= Beginning of Section =

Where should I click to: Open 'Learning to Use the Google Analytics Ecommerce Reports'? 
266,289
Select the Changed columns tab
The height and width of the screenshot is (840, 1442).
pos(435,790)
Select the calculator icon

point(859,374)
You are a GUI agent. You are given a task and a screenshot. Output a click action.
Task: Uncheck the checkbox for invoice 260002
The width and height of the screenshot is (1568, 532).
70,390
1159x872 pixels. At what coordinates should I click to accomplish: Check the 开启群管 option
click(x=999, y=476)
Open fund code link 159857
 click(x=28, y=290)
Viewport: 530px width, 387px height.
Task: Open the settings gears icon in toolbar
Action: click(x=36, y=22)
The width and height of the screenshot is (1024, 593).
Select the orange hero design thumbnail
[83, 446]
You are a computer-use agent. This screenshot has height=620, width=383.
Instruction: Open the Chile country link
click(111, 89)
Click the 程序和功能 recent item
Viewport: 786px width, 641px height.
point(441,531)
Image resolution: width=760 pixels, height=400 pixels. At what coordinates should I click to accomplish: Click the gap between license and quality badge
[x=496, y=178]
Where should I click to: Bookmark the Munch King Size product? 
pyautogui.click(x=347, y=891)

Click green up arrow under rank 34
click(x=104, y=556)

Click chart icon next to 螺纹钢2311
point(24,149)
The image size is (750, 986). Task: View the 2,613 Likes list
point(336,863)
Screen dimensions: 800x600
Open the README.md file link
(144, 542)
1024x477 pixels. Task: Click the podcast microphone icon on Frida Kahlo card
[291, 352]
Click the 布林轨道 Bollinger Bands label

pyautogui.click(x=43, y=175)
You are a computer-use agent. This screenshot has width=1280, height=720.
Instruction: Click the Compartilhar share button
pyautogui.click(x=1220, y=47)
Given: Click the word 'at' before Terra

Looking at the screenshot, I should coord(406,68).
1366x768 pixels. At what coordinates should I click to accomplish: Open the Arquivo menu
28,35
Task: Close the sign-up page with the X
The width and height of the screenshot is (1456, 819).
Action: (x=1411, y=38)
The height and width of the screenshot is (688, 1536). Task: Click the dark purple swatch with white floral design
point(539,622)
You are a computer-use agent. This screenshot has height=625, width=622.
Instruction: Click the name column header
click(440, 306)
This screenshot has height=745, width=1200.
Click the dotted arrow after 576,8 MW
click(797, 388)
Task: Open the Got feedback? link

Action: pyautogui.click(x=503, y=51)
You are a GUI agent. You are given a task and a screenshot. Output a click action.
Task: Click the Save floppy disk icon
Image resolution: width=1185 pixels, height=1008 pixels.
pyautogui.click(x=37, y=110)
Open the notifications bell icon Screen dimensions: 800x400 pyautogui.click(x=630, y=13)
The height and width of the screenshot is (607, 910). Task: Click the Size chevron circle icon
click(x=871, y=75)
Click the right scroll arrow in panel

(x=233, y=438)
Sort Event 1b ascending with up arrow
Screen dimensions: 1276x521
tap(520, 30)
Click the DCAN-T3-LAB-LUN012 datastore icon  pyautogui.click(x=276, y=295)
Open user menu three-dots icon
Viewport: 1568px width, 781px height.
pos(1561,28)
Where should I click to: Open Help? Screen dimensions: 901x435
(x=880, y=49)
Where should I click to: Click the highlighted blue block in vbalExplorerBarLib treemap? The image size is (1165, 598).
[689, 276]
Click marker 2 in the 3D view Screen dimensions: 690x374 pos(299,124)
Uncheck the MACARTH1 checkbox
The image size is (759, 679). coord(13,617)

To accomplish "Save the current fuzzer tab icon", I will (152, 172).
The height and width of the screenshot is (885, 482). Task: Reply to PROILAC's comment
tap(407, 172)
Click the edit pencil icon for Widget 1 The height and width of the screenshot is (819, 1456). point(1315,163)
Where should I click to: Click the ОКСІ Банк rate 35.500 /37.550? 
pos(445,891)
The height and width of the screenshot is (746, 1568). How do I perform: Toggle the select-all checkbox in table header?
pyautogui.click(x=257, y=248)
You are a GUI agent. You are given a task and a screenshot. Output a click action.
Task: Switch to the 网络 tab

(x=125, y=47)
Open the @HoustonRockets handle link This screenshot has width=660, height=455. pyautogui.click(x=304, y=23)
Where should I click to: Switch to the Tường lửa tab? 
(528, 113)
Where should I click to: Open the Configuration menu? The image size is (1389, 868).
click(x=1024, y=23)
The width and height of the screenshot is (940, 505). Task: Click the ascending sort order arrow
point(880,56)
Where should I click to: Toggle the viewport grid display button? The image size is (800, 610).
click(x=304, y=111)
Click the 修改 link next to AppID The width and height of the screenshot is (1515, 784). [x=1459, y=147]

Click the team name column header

= End of Section =

Give the listing again in full, with every line intact.

SOLUTION FOR THIS TASK:
Where should I click to: Open 'Learning to Use the Google Analytics Ecommerce Reports'? 
266,289
Select the Changed columns tab
The height and width of the screenshot is (840, 1442).
pos(435,790)
Select the calculator icon

point(859,374)
You are a GUI agent. You are given a task and a screenshot. Output a click action.
Task: Uncheck the checkbox for invoice 260002
The width and height of the screenshot is (1568, 532).
70,390
1159x872 pixels. At what coordinates should I click to accomplish: Check the 开启群管 option
click(x=999, y=476)
Open fund code link 159857
 click(x=28, y=290)
Viewport: 530px width, 387px height.
Task: Open the settings gears icon in toolbar
Action: click(x=36, y=22)
The width and height of the screenshot is (1024, 593).
Select the orange hero design thumbnail
[83, 446]
You are a computer-use agent. This screenshot has height=620, width=383.
Instruction: Open the Chile country link
click(111, 89)
Click the 程序和功能 recent item
Viewport: 786px width, 641px height.
point(441,531)
Image resolution: width=760 pixels, height=400 pixels. At what coordinates should I click to accomplish: Click the gap between license and quality badge
[x=496, y=178]
Where should I click to: Bookmark the Munch King Size product? 
pyautogui.click(x=347, y=891)

Click green up arrow under rank 34
click(x=104, y=556)

Click chart icon next to 螺纹钢2311
point(24,149)
The image size is (750, 986). Task: View the 2,613 Likes list
point(336,863)
Screen dimensions: 800x600
Open the README.md file link
(144, 542)
1024x477 pixels. Task: Click the podcast microphone icon on Frida Kahlo card
[291, 352]
Click the 布林轨道 Bollinger Bands label

pyautogui.click(x=43, y=175)
You are a computer-use agent. This screenshot has width=1280, height=720.
Instruction: Click the Compartilhar share button
pyautogui.click(x=1220, y=47)
Given: Click the word 'at' before Terra

Looking at the screenshot, I should coord(406,68).
1366x768 pixels. At what coordinates should I click to accomplish: Open the Arquivo menu
28,35
Task: Close the sign-up page with the X
The width and height of the screenshot is (1456, 819).
Action: (x=1411, y=38)
The height and width of the screenshot is (688, 1536). Task: Click the dark purple swatch with white floral design
point(539,622)
You are a computer-use agent. This screenshot has height=625, width=622.
Instruction: Click the name column header
click(440, 306)
This screenshot has height=745, width=1200.
Click the dotted arrow after 576,8 MW
click(797, 388)
Task: Open the Got feedback? link

Action: pyautogui.click(x=503, y=51)
You are a GUI agent. You are given a task and a screenshot. Output a click action.
Task: Click the Save floppy disk icon
Image resolution: width=1185 pixels, height=1008 pixels.
pyautogui.click(x=37, y=110)
Open the notifications bell icon Screen dimensions: 800x400 pyautogui.click(x=630, y=13)
The height and width of the screenshot is (607, 910). Task: Click the Size chevron circle icon
click(x=871, y=75)
Click the right scroll arrow in panel

(x=233, y=438)
Sort Event 1b ascending with up arrow
Screen dimensions: 1276x521
tap(520, 30)
Click the DCAN-T3-LAB-LUN012 datastore icon  pyautogui.click(x=276, y=295)
Open user menu three-dots icon
Viewport: 1568px width, 781px height.
pos(1561,28)
Where should I click to: Open Help? Screen dimensions: 901x435
(x=880, y=49)
Where should I click to: Click the highlighted blue block in vbalExplorerBarLib treemap? The image size is (1165, 598).
[689, 276]
Click marker 2 in the 3D view Screen dimensions: 690x374 pos(299,124)
Uncheck the MACARTH1 checkbox
The image size is (759, 679). coord(13,617)

To accomplish "Save the current fuzzer tab icon", I will (152, 172).
The height and width of the screenshot is (885, 482). Task: Reply to PROILAC's comment
tap(407, 172)
Click the edit pencil icon for Widget 1 The height and width of the screenshot is (819, 1456). point(1315,163)
Where should I click to: Click the ОКСІ Банк rate 35.500 /37.550? 
pos(445,891)
The height and width of the screenshot is (746, 1568). How do I perform: Toggle the select-all checkbox in table header?
pyautogui.click(x=257, y=248)
You are a GUI agent. You are given a task and a screenshot. Output a click action.
Task: Switch to the 网络 tab

(x=125, y=47)
Open the @HoustonRockets handle link This screenshot has width=660, height=455. pyautogui.click(x=304, y=23)
Where should I click to: Switch to the Tường lửa tab? 
(528, 113)
Where should I click to: Open the Configuration menu? The image size is (1389, 868).
click(x=1024, y=23)
The width and height of the screenshot is (940, 505). Task: Click the ascending sort order arrow
point(880,56)
Where should I click to: Toggle the viewport grid display button? The image size is (800, 610).
click(x=304, y=111)
Click the 修改 link next to AppID The width and height of the screenshot is (1515, 784). [x=1459, y=147]

Click the team name column header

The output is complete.